=== Section Start ===

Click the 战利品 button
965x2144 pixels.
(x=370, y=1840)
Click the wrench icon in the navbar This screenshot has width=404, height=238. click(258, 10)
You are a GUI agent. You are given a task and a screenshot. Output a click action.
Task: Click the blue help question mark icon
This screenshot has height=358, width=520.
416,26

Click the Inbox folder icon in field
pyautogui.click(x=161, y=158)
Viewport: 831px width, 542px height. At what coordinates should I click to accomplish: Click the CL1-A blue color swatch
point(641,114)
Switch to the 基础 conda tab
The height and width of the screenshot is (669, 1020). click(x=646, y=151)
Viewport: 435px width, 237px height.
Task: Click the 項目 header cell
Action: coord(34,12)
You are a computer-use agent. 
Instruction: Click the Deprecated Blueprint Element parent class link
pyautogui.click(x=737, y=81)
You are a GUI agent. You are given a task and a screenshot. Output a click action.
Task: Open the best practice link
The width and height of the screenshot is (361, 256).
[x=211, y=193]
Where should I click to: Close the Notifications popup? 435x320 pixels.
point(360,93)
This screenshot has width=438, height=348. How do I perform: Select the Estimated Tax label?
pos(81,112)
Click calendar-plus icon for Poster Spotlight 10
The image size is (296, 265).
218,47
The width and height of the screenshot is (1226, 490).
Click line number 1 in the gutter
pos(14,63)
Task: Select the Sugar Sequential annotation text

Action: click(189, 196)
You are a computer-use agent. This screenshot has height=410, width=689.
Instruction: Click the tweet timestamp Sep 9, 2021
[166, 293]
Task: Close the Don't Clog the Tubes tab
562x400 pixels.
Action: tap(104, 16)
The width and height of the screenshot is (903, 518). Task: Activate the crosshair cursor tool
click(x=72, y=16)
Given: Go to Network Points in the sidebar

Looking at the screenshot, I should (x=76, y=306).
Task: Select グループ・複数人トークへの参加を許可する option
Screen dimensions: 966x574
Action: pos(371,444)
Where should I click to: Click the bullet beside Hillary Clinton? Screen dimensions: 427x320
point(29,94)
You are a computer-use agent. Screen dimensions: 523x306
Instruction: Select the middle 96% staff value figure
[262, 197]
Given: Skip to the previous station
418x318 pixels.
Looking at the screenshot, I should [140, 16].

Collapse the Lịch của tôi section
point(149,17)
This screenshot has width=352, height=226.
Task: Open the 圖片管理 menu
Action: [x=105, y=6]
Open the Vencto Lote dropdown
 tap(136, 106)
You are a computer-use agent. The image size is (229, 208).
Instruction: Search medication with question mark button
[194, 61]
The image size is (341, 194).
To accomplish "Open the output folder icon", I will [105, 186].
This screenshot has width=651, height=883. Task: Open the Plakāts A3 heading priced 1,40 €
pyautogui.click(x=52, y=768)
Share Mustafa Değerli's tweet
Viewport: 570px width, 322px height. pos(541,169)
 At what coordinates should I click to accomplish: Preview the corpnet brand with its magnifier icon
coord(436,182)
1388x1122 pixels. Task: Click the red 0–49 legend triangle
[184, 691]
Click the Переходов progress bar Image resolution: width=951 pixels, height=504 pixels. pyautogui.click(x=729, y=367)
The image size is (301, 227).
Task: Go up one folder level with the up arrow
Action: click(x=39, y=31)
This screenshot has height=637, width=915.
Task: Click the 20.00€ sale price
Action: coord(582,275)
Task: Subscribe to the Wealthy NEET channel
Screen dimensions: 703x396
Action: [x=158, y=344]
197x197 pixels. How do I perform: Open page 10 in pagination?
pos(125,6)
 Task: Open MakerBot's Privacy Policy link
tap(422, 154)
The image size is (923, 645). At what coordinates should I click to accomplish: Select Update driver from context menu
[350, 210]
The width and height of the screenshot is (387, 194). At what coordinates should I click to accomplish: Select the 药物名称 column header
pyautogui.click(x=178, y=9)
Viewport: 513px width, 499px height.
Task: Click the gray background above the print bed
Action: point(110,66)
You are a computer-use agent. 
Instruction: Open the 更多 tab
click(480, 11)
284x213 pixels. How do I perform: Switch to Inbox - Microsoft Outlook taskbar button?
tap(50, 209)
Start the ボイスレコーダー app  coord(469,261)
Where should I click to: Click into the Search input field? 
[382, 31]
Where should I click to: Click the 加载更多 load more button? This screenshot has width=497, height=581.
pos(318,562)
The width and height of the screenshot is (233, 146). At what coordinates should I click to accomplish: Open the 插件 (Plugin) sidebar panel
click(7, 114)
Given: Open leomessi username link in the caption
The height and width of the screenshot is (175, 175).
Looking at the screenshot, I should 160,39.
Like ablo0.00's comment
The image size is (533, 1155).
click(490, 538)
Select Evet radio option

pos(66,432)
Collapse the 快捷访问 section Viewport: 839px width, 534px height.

=== Section End ===

■ **GOAL OF THE EXERCISE**: Given the records above, reproduce precisely and only the lines between the line holding "The image size is (341, 194)." and the line holding "Given: Open leomessi", inclusive.

■ **SOLVED PROBLEM**:
The image size is (341, 194).
To accomplish "Open the output folder icon", I will [105, 186].
This screenshot has width=651, height=883. Task: Open the Plakāts A3 heading priced 1,40 €
pyautogui.click(x=52, y=768)
Share Mustafa Değerli's tweet
Viewport: 570px width, 322px height. pos(541,169)
 At what coordinates should I click to accomplish: Preview the corpnet brand with its magnifier icon
coord(436,182)
1388x1122 pixels. Task: Click the red 0–49 legend triangle
[184, 691]
Click the Переходов progress bar Image resolution: width=951 pixels, height=504 pixels. pyautogui.click(x=729, y=367)
The image size is (301, 227).
Task: Go up one folder level with the up arrow
Action: click(x=39, y=31)
This screenshot has height=637, width=915.
Task: Click the 20.00€ sale price
Action: coord(582,275)
Task: Subscribe to the Wealthy NEET channel
Screen dimensions: 703x396
Action: [x=158, y=344]
197x197 pixels. How do I perform: Open page 10 in pagination?
pos(125,6)
 Task: Open MakerBot's Privacy Policy link
tap(422, 154)
The image size is (923, 645). At what coordinates should I click to accomplish: Select Update driver from context menu
[350, 210]
The width and height of the screenshot is (387, 194). At what coordinates should I click to accomplish: Select the 药物名称 column header
pyautogui.click(x=178, y=9)
Viewport: 513px width, 499px height.
Task: Click the gray background above the print bed
Action: point(110,66)
You are a computer-use agent. 
Instruction: Open the 更多 tab
click(480, 11)
284x213 pixels. How do I perform: Switch to Inbox - Microsoft Outlook taskbar button?
tap(50, 209)
Start the ボイスレコーダー app  coord(469,261)
Where should I click to: Click into the Search input field? 
[382, 31]
Where should I click to: Click the 加载更多 load more button? This screenshot has width=497, height=581.
pos(318,562)
The width and height of the screenshot is (233, 146). At what coordinates should I click to accomplish: Open the 插件 (Plugin) sidebar panel
click(7, 114)
Given: Open leomessi username link in the caption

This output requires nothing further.